__Task brief__:
The reply should hold only the lines from the one with "Task: Toggle bold formatting button" to the one with "You are a computer-use agent. The height", both ends kept, exactly as they appear below, without any pictures.

**** Data for review

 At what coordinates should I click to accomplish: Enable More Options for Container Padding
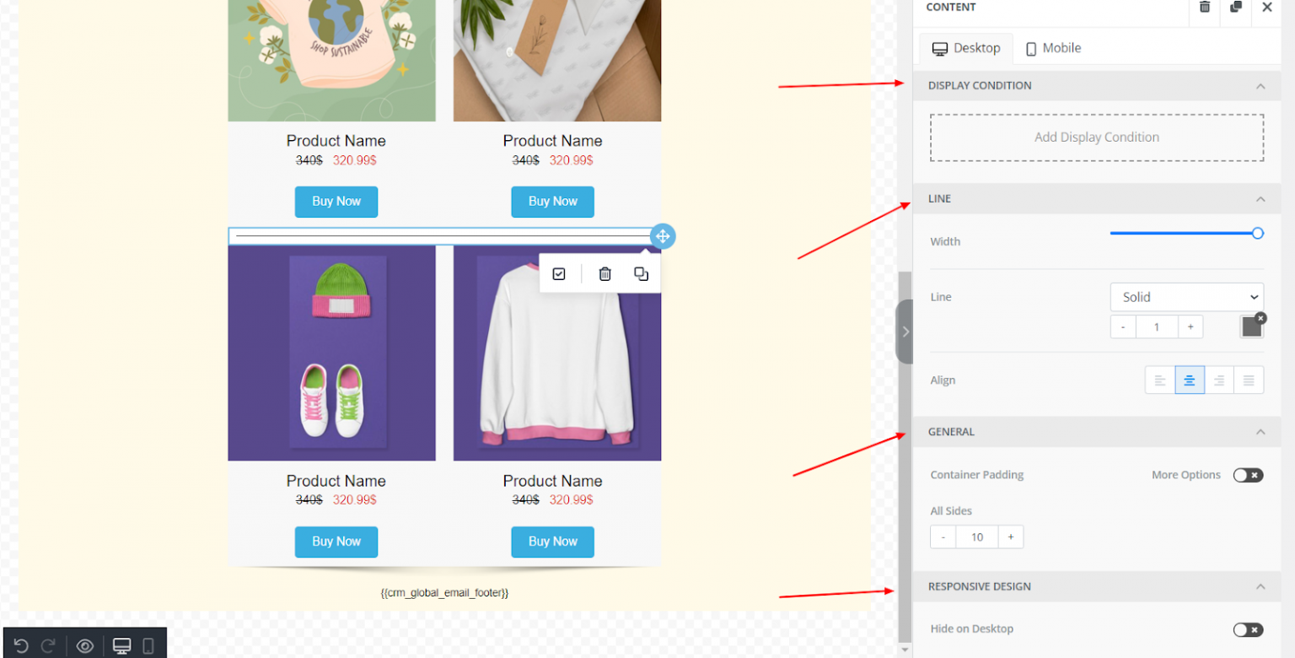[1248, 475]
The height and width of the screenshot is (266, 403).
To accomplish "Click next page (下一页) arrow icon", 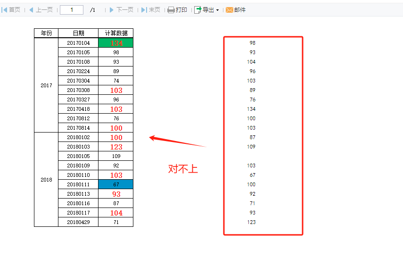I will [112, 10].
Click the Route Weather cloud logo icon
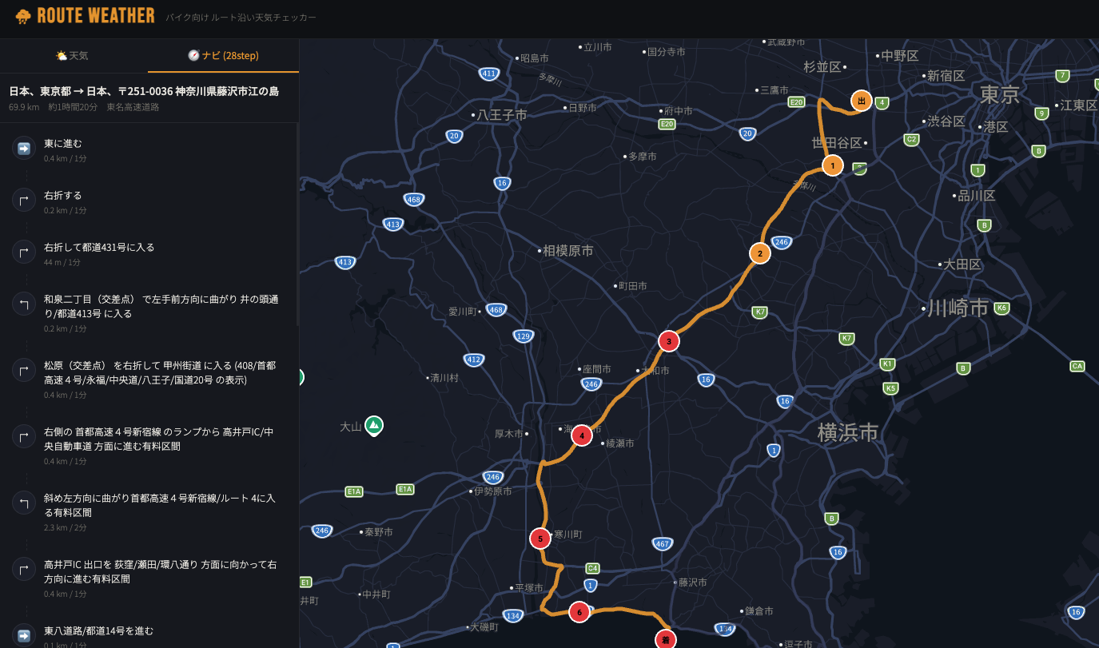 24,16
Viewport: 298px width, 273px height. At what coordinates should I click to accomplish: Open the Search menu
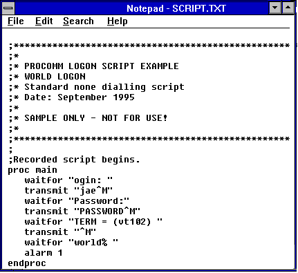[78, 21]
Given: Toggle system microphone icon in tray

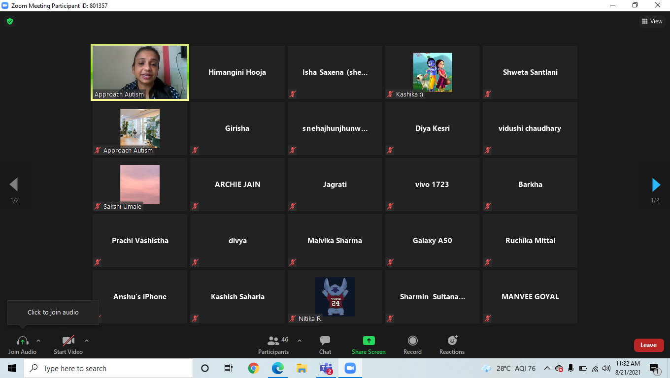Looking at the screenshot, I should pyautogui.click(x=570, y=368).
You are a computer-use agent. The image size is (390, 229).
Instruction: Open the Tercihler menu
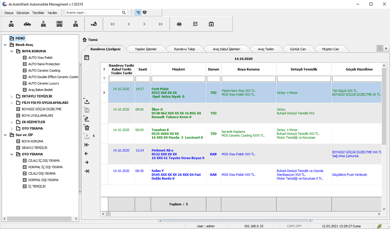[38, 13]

********
**** Data for review

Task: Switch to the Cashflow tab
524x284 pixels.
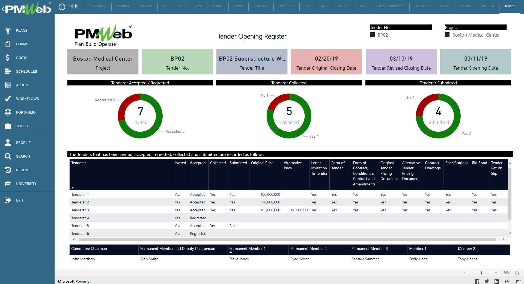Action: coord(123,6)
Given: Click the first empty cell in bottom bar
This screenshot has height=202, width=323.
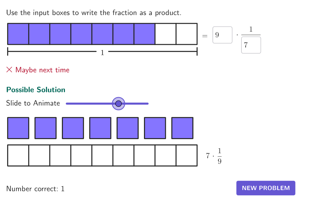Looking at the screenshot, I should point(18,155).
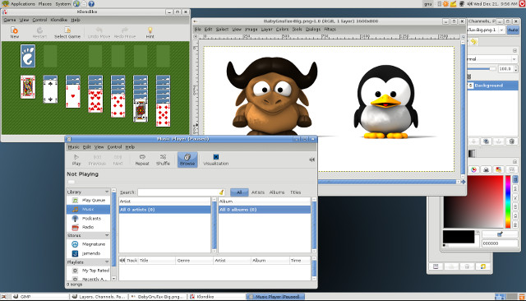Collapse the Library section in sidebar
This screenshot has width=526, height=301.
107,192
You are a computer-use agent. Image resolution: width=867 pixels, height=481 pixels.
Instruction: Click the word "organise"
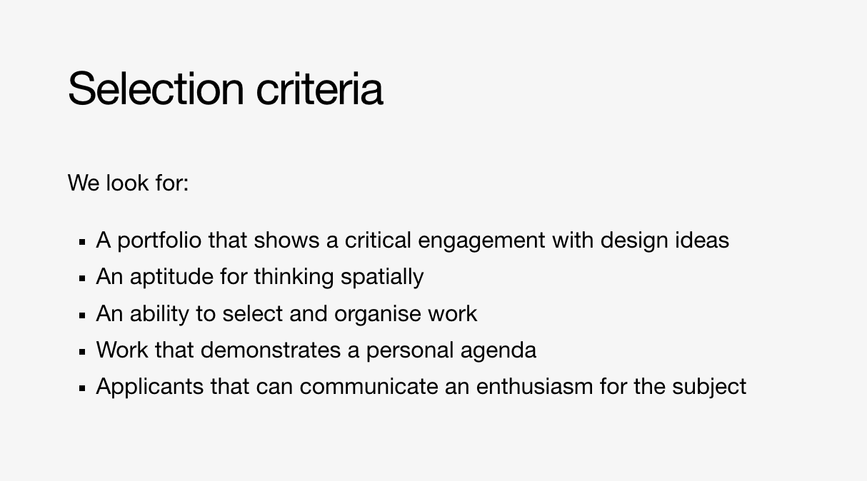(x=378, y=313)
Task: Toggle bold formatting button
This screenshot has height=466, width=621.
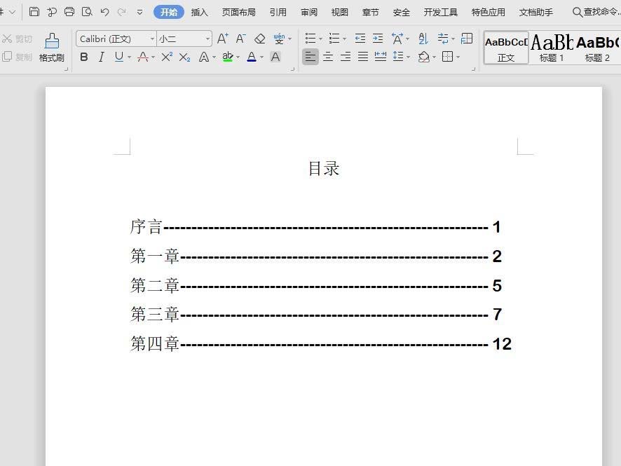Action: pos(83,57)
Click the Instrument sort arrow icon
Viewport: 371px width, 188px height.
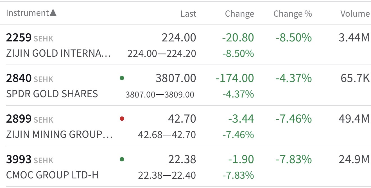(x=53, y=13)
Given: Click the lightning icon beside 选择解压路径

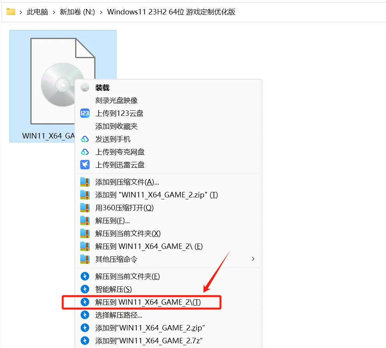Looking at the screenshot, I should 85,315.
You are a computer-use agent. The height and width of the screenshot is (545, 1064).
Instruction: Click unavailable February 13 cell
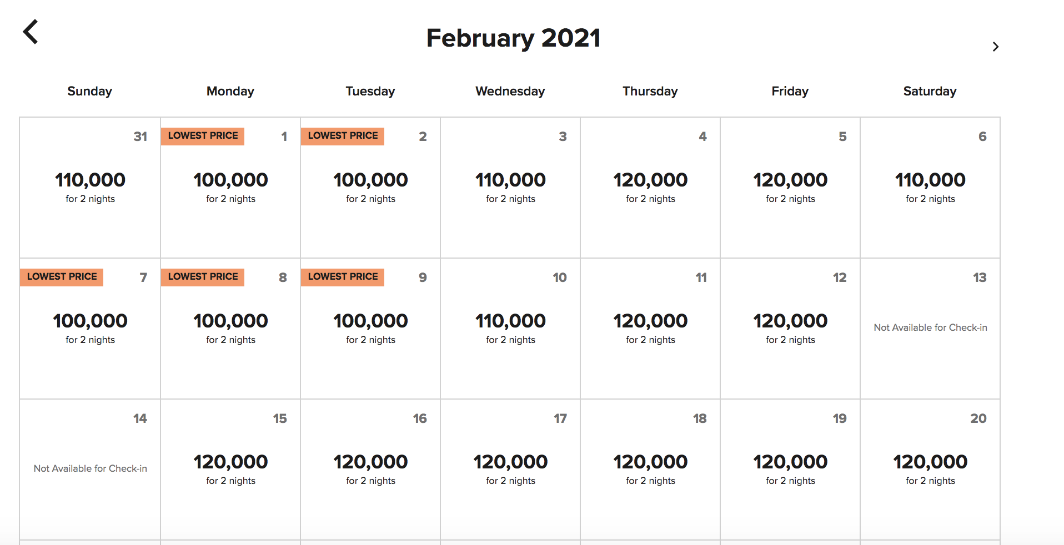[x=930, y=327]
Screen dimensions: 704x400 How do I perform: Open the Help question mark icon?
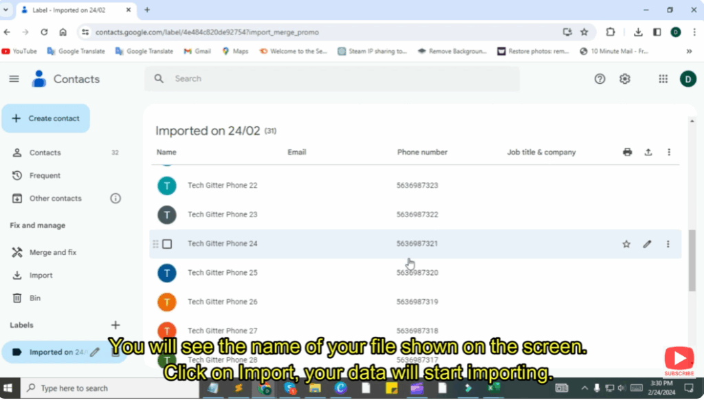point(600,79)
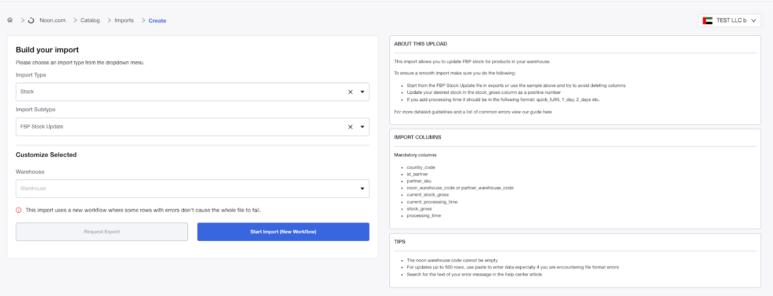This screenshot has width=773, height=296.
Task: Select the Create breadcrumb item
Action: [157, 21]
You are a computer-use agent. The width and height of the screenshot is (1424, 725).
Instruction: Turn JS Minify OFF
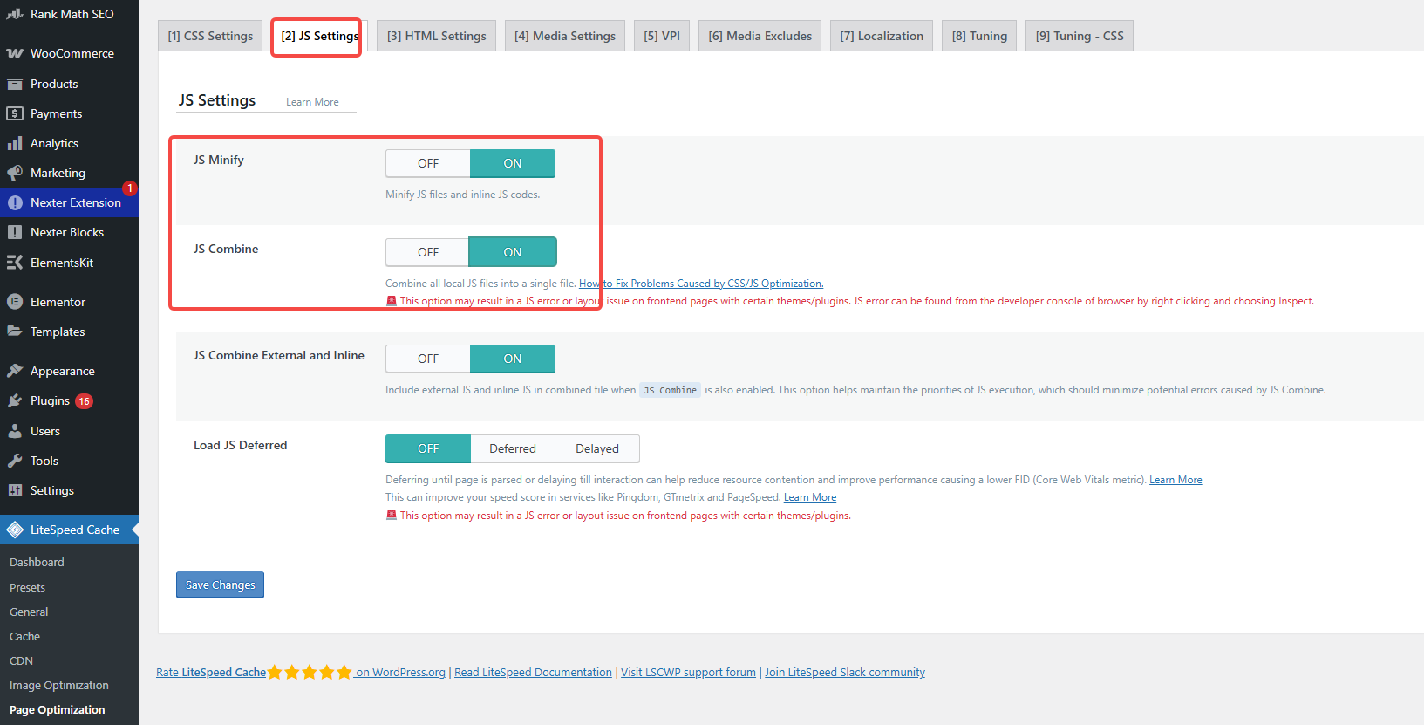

********
**** Data for review

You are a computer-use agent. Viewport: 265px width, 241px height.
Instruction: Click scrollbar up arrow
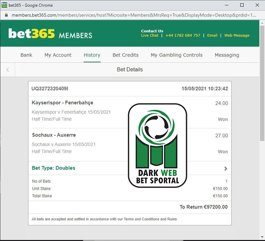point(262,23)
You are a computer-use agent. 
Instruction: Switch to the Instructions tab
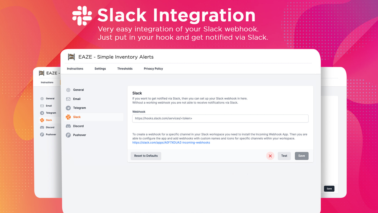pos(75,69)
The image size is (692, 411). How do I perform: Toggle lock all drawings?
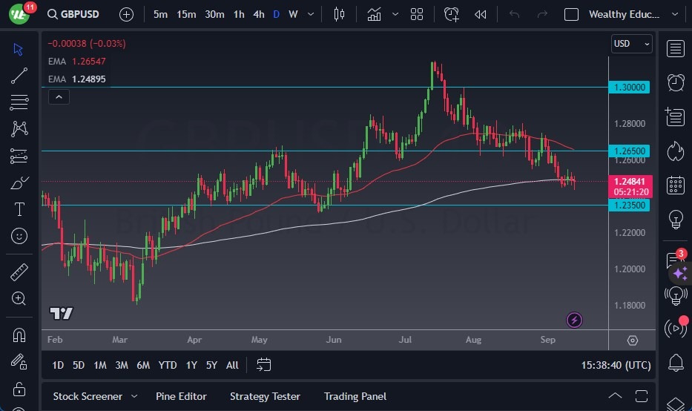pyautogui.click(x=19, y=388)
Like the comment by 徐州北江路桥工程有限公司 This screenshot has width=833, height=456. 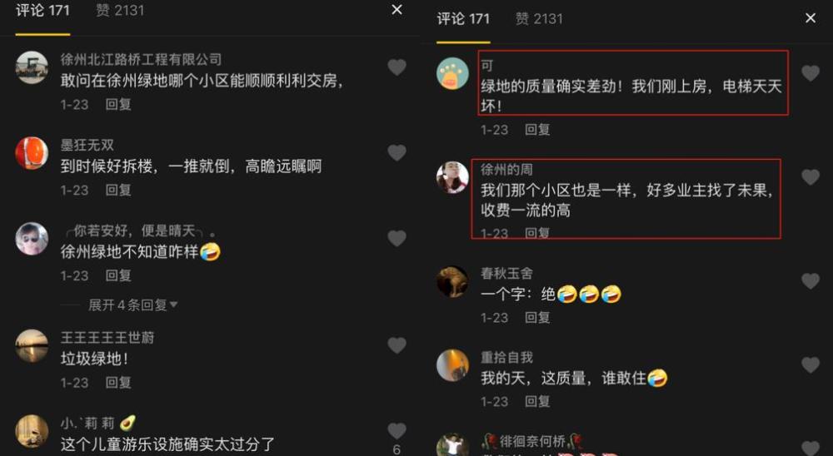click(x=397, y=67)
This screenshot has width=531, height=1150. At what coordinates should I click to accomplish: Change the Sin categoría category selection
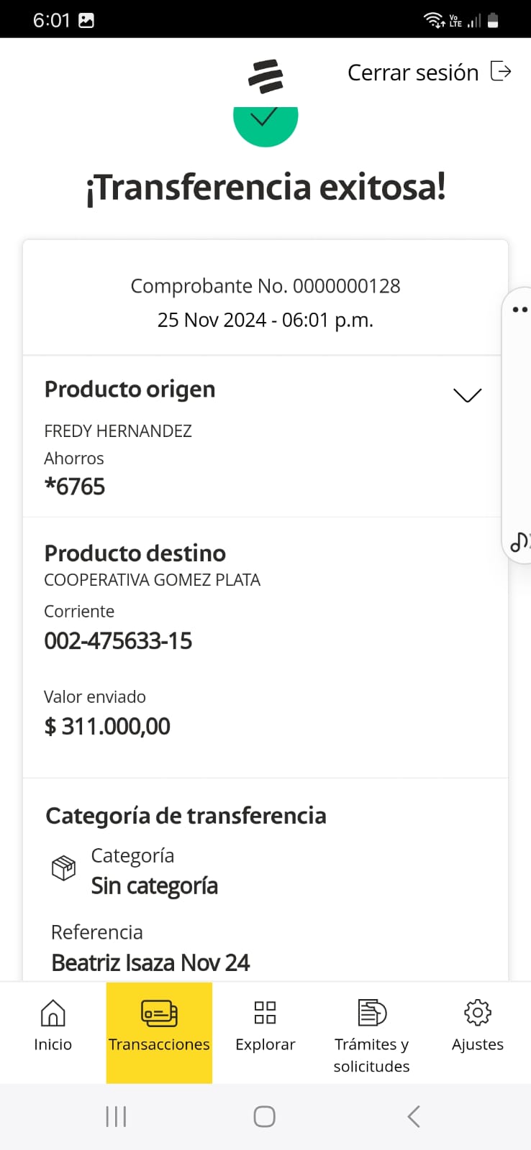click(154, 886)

********

__Exercise output__:
Task: Toggle bold formatting button
This screenshot has height=466, width=621.
Action: pos(83,57)
Click the Instrument sort arrow icon
Viewport: 371px width, 188px height.
(x=53, y=13)
Given: Click the lightning icon beside 选择解压路径

Looking at the screenshot, I should 85,315.
You are a computer-use agent. The height and width of the screenshot is (545, 1064).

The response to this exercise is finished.